* [SOURCE DOCUMENT]

○ ○ ○ ○ ○

United States District Court, S.D. Florida

March 22, 2018

ANTHONY G. FERRETTI, Plaintiff,
v.
NCL (BAHAMAS) LTD., Defendant.

          ORDER

          DARRIN P. GAYLES UNITED STATES DISTRICT JUDGE

         THIS CAUSE comes before the Court on Defendant NCL (Bahamas), Ltd.'s (“NCL” or “Defendant”) Motion to Dismiss Plaintiff's Amended Complaint (the “Motion”) [ECF No. 43]. The Court has carefully reviewed the Motion, the record, and the applicable law. For the reasons discussed below, the Motion is granted in part and denied in part.

         I. BACKGROUND[1]

         This is a maritime personal injury action. On June 14, 2017, Plaintiff Anthony G. Ferretti (“Ferretti” or “Plaintiff”) filed his Amended Complaint against NCL setting forth the following causes of action: Count I - Negligence, Count II - Negligent Selection and Hiring, Count III - Vicarious Liability (Agency), and Count IV - Vicarious Liability (Apparent Agency). Plaintiff alleges that NCL is liable for injuries he sustained on the “Maui Beach Day” shore excursion during the course of a cruise on the NCL vessel, Pride of America. Plaintiff alleges that NCL marketed and sold the excursion to its passengers and that NCL, through its actual or apparent agents or employees, controlled or had the right to the control the excursion.

         Plaintiff alleges the excursion operator, non-party Beach Club Maui, Inc. (“Beach Club Maui”), was NCL's actual agent because NCL and Beach Club Maui consented to Beach Club Maui acting as NCL's agent to operate the excursion, conduct inspections, and ensure compliance with NCL's standards including those found in the “Norwegian Cruise Line Tour Operator Procedure and Policies.” Plaintiff alleges NCL had the right to control Beach Club Maui with respect to the operation of the beach excursion in question and the execution of Beach Club Maui's duties pursuant to NCL's procedures, policies, and standards.

         In the alternative, Plaintiff contends that Beach Club Maui was NCL's apparent agent because their words and conduct caused Plaintiff to believe that Beach Club Maui had authority to act for NCL with respect to the operation of the shore excursion. Plaintiff alleges NCL promoted, vouched for, and/or recommended the excursion to passengers through the NCL website (www.ncl.com) and use of its logo. Plaintiff states that he went on the shore excursion under a justifiable belief that it was an NCL excursion and operated by an agent of NCL.

○ ○ ○ ○ ○

Collected data:

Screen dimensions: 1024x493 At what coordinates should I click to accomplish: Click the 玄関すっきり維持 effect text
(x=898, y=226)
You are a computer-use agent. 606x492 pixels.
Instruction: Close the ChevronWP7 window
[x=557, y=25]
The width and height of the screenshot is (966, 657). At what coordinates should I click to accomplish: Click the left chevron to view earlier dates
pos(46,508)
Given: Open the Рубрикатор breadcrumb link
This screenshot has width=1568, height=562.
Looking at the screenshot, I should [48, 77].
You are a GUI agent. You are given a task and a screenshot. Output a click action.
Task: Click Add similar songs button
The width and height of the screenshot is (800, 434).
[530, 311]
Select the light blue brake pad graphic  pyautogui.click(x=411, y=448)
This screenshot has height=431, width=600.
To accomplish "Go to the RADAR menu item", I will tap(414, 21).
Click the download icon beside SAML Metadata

○ ○ ○ ○ ○

* [EXERCISE TASKS]
**1)** List the causes of action that the court order says the Amended Complaint sets forth.
**2)** Copy the passage of the court order starting at "NCL (BAHAMAS) LTD., Defendant." and ending at "denied in part.".

* [RESPONSES PER TASK]
**1)**
Count I - Negligence
Count II - Negligent Selection and Hiring
Count III - Vicarious Liability (Agency)
Count IV - Vicarious Liability (Apparent Agency)

**2)**
NCL (BAHAMAS) LTD., Defendant.

          ORDER

          DARRIN P. GAYLES UNITED STATES DISTRICT JUDGE

         THIS CAUSE comes before the Court on Defendant NCL (Bahamas), Ltd.'s (“NCL” or “Defendant”) Motion to Dismiss Plaintiff's Amended Complaint (the “Motion”) [ECF No. 43]. The Court has carefully reviewed the Motion, the record, and the applicable law. For the reasons discussed below, the Motion is granted in part and denied in part.